I think your problem are the login / logout spurts you mention. If you're just going to stick around for 10 minutes, you would be very lucky to run into someone. People move around, they gather in one place for awhile then go on their way again. If you're doing something that gives you reason to walk around shopping / resource selling centres, stables, and taverns often, you'll bump into people constantly.

Some off-peaker and semi-active player advice:

-Stick around. Don't log off after 10 minutes. Watch a movie in a seperate window if you don't enjoy solo RP.

-After having sticked around long enough often enough, you'll have learned names of people who play during your times, and you can contact (person).
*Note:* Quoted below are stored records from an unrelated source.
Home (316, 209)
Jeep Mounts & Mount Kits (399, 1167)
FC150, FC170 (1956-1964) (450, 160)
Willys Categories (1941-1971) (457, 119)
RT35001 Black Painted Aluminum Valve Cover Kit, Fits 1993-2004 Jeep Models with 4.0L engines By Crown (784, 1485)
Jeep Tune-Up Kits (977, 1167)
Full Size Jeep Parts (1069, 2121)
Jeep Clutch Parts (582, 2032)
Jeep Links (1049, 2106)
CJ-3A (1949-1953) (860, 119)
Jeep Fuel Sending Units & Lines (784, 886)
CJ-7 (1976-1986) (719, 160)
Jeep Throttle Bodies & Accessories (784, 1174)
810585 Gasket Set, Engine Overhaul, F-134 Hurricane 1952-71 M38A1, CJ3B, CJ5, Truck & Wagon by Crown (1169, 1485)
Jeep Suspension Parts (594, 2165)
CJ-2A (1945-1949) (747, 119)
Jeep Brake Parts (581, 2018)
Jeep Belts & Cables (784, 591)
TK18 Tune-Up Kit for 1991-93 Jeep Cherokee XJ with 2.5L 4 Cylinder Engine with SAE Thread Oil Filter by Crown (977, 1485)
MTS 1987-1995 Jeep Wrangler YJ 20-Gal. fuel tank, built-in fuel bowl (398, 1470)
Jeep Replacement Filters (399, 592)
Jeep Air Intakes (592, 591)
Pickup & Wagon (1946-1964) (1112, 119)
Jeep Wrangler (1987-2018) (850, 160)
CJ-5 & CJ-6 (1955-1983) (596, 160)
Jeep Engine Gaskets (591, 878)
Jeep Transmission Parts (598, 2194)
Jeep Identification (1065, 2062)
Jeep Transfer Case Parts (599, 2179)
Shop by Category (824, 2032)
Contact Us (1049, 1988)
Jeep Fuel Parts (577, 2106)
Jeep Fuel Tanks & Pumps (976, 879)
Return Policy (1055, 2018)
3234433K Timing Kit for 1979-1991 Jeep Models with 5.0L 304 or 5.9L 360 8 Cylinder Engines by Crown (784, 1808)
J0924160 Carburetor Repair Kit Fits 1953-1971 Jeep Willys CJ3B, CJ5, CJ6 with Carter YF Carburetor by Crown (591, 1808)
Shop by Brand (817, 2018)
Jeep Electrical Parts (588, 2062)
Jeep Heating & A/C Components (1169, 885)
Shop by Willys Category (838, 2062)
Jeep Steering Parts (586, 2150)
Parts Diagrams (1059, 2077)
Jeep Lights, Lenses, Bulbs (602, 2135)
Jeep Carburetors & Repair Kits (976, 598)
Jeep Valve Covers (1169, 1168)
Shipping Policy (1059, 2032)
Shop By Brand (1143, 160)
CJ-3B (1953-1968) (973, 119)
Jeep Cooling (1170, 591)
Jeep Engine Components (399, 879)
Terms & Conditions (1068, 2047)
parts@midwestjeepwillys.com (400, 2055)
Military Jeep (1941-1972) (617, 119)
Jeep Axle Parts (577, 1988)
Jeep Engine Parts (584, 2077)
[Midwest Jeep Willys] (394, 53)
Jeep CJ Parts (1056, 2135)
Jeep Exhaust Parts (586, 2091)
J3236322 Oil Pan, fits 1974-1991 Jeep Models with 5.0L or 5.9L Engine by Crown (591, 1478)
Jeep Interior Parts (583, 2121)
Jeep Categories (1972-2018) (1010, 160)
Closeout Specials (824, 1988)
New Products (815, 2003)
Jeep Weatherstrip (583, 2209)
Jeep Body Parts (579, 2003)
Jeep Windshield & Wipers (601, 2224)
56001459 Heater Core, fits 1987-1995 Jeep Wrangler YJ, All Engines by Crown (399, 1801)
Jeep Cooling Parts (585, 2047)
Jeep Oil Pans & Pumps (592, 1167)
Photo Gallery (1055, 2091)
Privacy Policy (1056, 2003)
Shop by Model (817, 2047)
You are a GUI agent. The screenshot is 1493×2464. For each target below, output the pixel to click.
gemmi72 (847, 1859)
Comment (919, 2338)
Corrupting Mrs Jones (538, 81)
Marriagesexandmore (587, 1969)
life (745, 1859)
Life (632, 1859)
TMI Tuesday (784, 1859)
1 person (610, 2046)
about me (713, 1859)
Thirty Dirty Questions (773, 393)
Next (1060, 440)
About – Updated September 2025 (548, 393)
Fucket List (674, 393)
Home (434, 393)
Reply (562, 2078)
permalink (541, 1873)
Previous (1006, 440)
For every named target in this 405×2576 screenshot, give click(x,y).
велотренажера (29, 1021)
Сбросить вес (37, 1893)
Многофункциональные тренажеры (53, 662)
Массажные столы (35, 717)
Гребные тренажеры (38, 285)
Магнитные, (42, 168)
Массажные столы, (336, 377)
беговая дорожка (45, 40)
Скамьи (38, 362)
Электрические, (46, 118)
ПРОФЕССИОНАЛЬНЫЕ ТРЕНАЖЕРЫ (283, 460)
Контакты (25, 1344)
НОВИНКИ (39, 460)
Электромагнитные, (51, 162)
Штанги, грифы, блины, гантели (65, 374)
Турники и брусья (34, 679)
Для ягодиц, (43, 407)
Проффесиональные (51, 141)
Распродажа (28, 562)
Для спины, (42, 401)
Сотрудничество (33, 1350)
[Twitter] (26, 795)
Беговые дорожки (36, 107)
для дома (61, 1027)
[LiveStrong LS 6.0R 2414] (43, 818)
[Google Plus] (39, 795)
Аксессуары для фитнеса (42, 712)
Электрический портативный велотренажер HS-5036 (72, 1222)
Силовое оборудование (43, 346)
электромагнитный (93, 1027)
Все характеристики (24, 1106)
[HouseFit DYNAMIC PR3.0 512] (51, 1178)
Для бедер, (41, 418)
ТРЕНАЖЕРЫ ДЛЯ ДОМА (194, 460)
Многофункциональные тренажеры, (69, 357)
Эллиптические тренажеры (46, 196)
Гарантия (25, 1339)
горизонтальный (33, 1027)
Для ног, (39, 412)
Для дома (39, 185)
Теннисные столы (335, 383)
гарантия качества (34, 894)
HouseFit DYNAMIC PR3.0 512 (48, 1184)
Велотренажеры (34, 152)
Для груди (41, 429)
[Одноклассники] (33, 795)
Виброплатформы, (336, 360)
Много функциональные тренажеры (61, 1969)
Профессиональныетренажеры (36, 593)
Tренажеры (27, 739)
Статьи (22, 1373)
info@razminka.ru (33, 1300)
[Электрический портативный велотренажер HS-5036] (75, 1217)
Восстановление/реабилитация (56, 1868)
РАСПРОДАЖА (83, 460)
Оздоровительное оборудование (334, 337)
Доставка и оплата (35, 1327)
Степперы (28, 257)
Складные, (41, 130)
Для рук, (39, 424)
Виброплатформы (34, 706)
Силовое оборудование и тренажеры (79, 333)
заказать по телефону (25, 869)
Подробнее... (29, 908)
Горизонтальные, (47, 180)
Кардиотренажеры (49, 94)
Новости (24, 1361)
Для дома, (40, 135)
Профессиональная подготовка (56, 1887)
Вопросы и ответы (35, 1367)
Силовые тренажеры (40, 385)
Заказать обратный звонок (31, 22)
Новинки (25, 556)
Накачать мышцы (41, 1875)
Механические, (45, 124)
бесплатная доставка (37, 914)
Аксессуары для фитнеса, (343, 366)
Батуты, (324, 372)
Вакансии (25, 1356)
If you can't reach them, maybe they are around, but have a barrier up for some reason, and you'll run into them later.

-Play consistent hours, over time people will know when you're likely to log in and look for you then without you needing to find them first.

Quote from: Vanth on March 19, 2010, 03:14:47 PM
But seriously.  Yes, every once in awhile we grab a list of folks' emails from the GDB, who haven't logged into the GDB in awhile (the basic thought is that if you made a GDB account, you were at least somewhat invested in the game at some point).  We send them an email asking if they left for any particular reason, and let them know what's new.  This time we also pimped an upcoming in-game event, Luirsfest.

I just heard on the news that the Catholic Church is doing the same thing.  They have launched a new ad campaign to bring lapsed Catholics back into the fold.  "Maybe you drifted away because of demands at work, or because you had children and started a family..." but now it's time to come back to the Church.  Listening to the report, I just replaced Catholic Church with Armageddonmud, and the commercials made perfect sense. 

No offense intended to any Catholics, who don't want their faith compared to a computer game.  It's just the administrative retention strategy that has the parallel.  ;)
"Never do today what you can put off till tomorrow."